On mocking a Flume enqueue in test env. we do not serialize the args. This is inconsistent with how the worker module receives the args on a dequeue from the queue.

Example

Operation
Flume.enqueue(:test, WorkerModule, :do_it, [%{a: 1, b: 2}])
Test env with mocks
with_flume_mock do
  Flume.enqueue(:test, WorkerModule, :do_it, [%{a: 1, b: 2}])

  assert_receive %{
    queue: :test,
    worker: WorkerModule,
    function_name: :do_it,
    args: [%{a: 1, b: 2}]
  }
end

However, in an environment without mocks the job is serialized(Jason.encode!/1) before we enqueue it.
This may differ from a possible expectation of a worker to receive serialized arguments.
The worker module executes the following equivalent of the operation

Flume.enqueue(:test, WorkerModule, :do_it, [%{"a" => 1, "b" => 2}])

So, the assertion should actually be against a serialized-deserialized version of the arguments.

with_flume_mock do
  Flume.enqueue(:test, WorkerModule, :do_it, [%{a: 1, b: 2}])

  assert_receive %{
    queue: :test,
    worker: WorkerModule,
    function_name: :do_it,
    args: [%{"a" => 1, "b" => 2}]
  }
end

Solution

Update the Mocked API to serialize and deserialize the arguments.

args = Jason.encode!(args) |> Jason.decode!()

Incorrect documentation for scheduling

Readme -> Scheduling

# 10 seconds
schedule_time = 10_000

Flume.enqueue_in(:queue_name, schedule_time, MyApp.FancyWorker, [arg_1, arg_2])

Here the schedule_time is shown to be in milliseconds.
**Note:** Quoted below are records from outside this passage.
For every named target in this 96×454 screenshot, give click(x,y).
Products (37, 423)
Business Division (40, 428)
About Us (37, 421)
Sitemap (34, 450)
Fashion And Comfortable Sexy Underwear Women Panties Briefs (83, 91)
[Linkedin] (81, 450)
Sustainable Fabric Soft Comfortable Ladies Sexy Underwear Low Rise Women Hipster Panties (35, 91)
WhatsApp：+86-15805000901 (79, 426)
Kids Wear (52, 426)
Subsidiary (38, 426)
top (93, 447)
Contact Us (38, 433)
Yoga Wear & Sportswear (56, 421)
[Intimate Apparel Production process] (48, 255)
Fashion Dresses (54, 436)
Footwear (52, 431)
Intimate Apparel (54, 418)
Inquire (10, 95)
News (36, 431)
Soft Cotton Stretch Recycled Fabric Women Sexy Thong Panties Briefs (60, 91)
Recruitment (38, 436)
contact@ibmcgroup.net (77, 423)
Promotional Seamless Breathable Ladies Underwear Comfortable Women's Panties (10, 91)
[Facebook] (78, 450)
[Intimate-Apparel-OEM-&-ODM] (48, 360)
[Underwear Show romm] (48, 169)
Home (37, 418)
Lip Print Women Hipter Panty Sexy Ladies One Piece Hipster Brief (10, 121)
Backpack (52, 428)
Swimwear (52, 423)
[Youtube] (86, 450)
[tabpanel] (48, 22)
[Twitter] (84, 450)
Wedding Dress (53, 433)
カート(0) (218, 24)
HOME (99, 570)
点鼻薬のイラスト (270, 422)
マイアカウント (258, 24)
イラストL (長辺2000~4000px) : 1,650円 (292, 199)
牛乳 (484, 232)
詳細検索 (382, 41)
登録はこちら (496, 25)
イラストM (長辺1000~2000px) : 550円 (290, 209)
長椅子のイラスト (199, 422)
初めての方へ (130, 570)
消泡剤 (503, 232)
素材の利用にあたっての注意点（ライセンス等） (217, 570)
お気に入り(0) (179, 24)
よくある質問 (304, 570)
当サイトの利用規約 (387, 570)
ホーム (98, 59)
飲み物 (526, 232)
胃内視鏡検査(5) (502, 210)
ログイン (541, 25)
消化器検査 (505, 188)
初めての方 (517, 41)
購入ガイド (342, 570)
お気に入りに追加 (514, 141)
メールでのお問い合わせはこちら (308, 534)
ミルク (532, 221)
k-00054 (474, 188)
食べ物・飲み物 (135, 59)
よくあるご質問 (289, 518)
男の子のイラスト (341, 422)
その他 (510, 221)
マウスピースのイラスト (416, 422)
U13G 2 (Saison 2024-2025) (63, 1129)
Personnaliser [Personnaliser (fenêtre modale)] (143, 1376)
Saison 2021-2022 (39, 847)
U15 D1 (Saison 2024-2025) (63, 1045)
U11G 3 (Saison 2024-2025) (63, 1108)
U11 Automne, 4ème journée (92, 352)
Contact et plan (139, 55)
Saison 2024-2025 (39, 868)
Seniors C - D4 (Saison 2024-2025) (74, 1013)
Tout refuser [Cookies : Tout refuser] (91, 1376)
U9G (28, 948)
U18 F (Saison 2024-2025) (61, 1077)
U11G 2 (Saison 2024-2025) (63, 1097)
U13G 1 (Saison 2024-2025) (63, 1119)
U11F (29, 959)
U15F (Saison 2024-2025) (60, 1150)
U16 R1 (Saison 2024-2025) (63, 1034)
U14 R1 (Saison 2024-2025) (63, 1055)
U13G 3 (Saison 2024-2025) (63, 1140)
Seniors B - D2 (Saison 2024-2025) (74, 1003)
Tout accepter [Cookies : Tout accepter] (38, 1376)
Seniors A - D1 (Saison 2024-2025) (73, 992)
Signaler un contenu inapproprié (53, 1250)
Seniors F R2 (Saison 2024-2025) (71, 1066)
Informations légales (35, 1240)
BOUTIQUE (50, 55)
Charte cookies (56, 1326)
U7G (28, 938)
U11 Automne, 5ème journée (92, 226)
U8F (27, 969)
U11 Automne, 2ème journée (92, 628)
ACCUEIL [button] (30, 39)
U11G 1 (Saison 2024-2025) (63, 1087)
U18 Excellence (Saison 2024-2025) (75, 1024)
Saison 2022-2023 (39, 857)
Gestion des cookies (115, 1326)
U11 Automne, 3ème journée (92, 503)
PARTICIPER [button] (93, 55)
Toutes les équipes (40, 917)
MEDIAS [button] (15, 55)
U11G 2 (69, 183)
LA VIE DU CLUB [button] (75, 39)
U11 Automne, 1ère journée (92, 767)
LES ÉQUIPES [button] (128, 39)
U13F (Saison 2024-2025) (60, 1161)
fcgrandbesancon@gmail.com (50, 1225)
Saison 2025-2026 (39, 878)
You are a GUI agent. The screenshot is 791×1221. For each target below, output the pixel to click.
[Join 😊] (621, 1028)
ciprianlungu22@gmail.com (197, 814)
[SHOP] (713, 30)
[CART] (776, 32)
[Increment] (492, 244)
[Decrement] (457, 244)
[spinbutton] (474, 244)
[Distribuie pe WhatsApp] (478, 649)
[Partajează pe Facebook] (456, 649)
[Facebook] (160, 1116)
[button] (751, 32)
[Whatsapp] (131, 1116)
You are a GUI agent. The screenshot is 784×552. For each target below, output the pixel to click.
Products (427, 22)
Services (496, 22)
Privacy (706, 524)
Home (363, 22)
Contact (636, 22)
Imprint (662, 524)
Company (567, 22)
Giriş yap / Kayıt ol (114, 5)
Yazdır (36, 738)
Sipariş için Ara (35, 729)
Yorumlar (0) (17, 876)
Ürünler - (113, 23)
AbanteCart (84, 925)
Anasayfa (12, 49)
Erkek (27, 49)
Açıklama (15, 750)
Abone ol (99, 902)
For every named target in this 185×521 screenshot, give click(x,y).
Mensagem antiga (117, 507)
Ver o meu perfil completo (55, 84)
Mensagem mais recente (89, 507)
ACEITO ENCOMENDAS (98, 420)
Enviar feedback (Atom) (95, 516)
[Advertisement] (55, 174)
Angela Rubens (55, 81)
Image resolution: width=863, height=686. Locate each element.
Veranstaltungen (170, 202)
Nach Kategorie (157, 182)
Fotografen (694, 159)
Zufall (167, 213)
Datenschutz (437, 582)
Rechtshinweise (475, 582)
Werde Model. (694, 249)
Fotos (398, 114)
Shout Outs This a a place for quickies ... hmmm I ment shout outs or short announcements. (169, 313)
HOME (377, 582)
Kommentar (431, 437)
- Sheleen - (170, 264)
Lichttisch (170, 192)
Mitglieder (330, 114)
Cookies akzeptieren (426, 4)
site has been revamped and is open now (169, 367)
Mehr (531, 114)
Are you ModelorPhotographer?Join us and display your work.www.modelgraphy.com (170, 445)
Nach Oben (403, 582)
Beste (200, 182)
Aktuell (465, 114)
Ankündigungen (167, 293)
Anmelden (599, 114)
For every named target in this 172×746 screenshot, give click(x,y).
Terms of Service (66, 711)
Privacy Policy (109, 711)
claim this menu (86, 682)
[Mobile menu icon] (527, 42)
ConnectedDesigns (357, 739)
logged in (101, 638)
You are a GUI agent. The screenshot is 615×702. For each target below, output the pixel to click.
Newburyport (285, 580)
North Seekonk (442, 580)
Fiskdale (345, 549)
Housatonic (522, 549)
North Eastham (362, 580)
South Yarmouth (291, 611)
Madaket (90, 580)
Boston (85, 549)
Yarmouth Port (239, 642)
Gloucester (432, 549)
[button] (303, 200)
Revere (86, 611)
It should actually be unix time in seconds.

Also, Flume.enqueue_in/4, Flume.enqueue_in/5 and Flume.enqueue_in/6 accept argument time_in_seconds. It is confusing. A better name for this argument would be unix_time_in_seconds.

Move config options to Flume.Supervisor

The current approach require us to define config options in config.exs (or env specific files).

Moving config options to Flume.Supervisor will have these benefits -

  • Run multiple instances of Flume in an app with different settings
  • Flexibility in Flume tests, each test can run Flume with different settings like,
    running a test with only one pipeline and another with multiple.